A lot of people are turning to DIY these days and, in the main, it’s a beautiful thing. DIY is creative, fun, and a lot more rewarding than getting someone in to help with the decoration or buying some new – and expensive – furniture.
However, it isn’t without its dangers – as I’m going to go through with you today. Let’s take a look at some of the things you need to be wary of whenever you take on a new DIY project, large or small.
Slips, trips, and falls
Slips, trips, and falls make up the vast majority of accidents in the home – and a surprising number end up as fatalities. It makes sense, then, that when you are doing some DIY in the home, your chances of having an accident increase by a significant amount. Make sure that you are keeping working areas clean and tidy, and never leave equipment, materials, or obstructions lying around if you aren’t in the same room – especially if you have kids!
The financial hell hole
Many people try DIY to save some cash, and in theory, it’s a sound idea. After all, tradespeople can be expensive, right? And all that money saved on labour can soon tot up to a small fortune. But get your DIY wrong, and it could cost even more to repair the damage. There’s a good reason skilled workers cost real money – because they can do their jobs a lot better than the average person. Never take on a job that is well beyond your skill levels and experience, or you will end up regretting it – as will your bank manager.

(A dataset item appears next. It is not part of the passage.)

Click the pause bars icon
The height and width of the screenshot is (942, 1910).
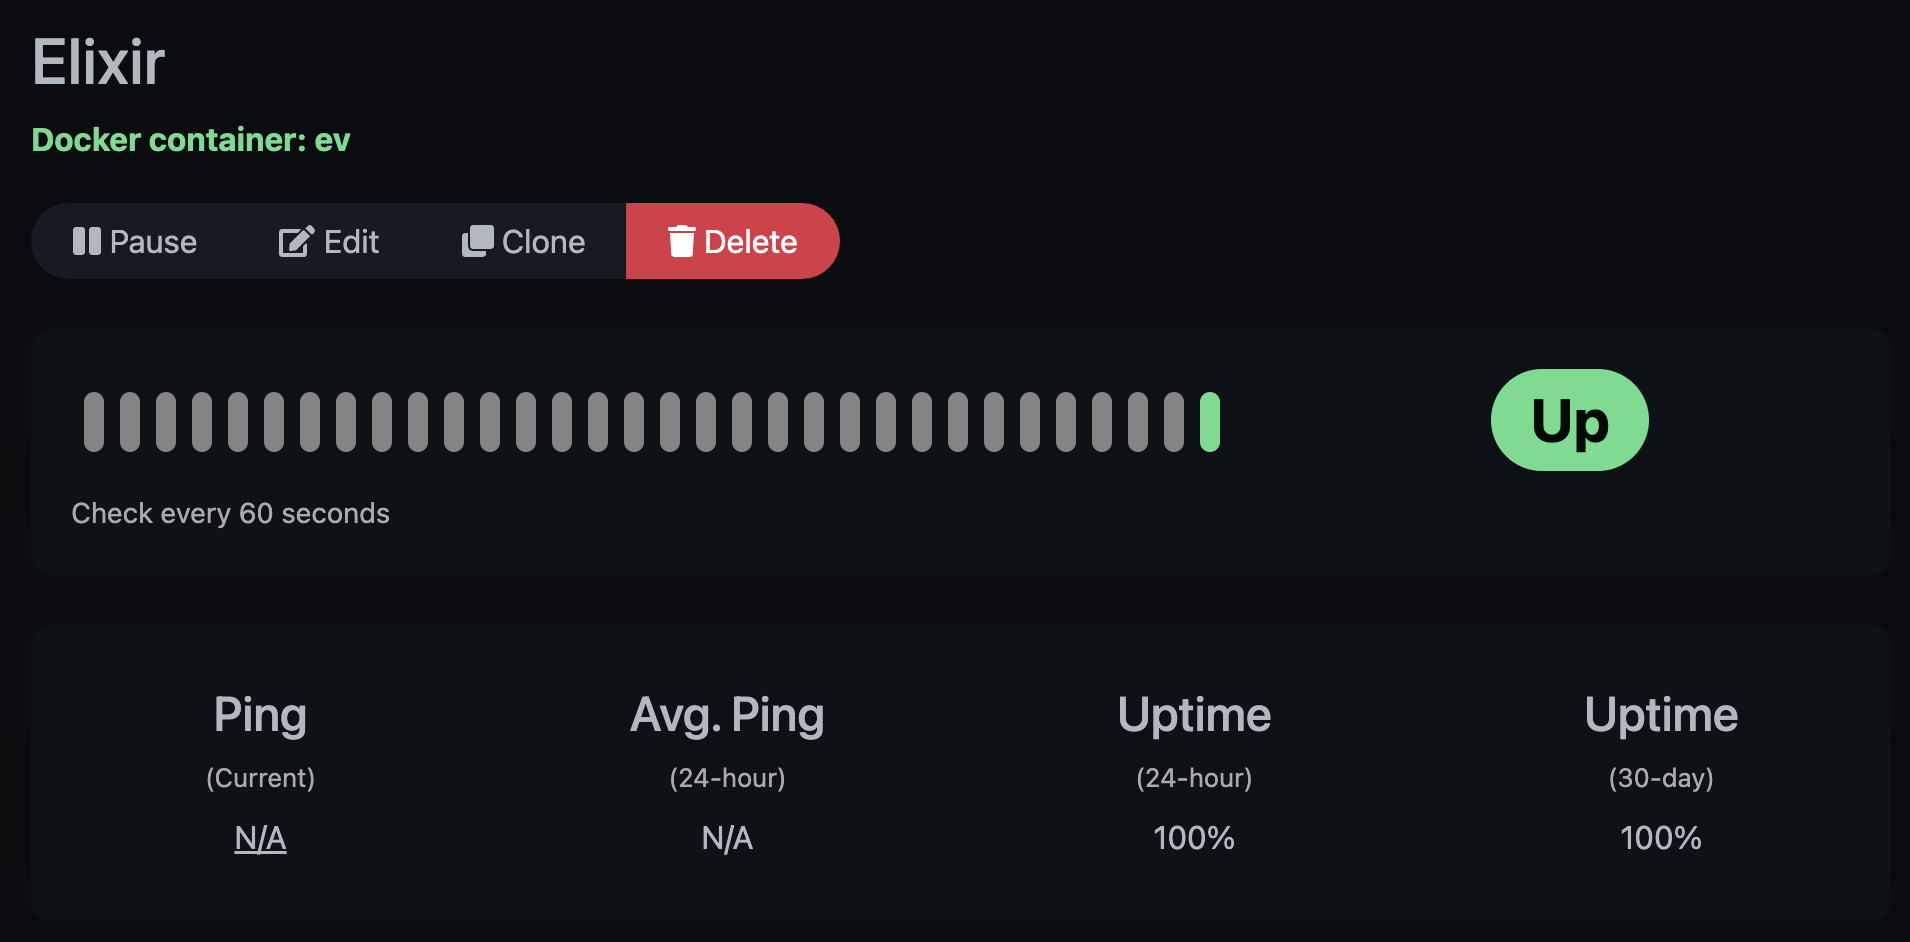click(x=87, y=241)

The accidental fault maker
If you were to strip back the walls of your home, you would find an enormous array of pipes, wiring, and essential equipment that helps run your home. The trouble is, it’s all incredibly delicate. An errant nail here or a sharp hammer blow there could result in serious issues. And, as Bailey Pollock Electrical Services point out, if something goes wrong with the electrics in your home, it can be difficult to find out what the problem is to the untrained eye. It can also be incredibly dangerous. Yes, DIY can be fun – and save you a lot of money. But if you make a glaring error, it is going to be challenging and expensive to fix.

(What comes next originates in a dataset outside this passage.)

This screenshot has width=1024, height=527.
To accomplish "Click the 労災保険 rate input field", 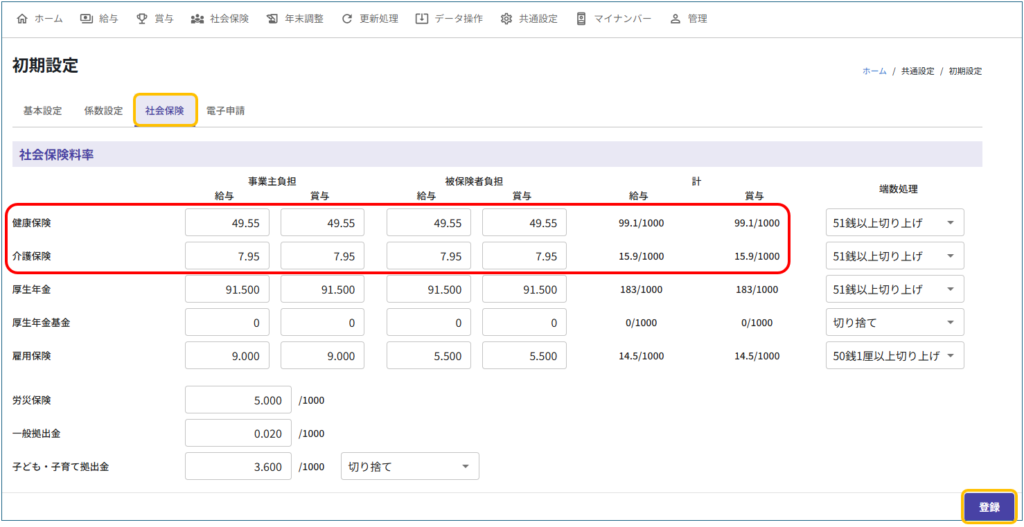I will [x=238, y=400].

If you live in an old home, make sure that it is clear of asbestos. You might find it in roof or wall cavity insulation, fireproofing, and even the cement used to build your home way back when. Asbestos is banned in construction these days, but many homes still contain it – and it can result in causing immeasurable harm to you and your family. Asbestos has been linked to lung cancer, emphysema, and mesothelioma, and if you accidentally uncover some during DIY, you may not even realise it. If you have any suspicions, call in a professional asbestos tester before doing any renovation work – it might just save your life.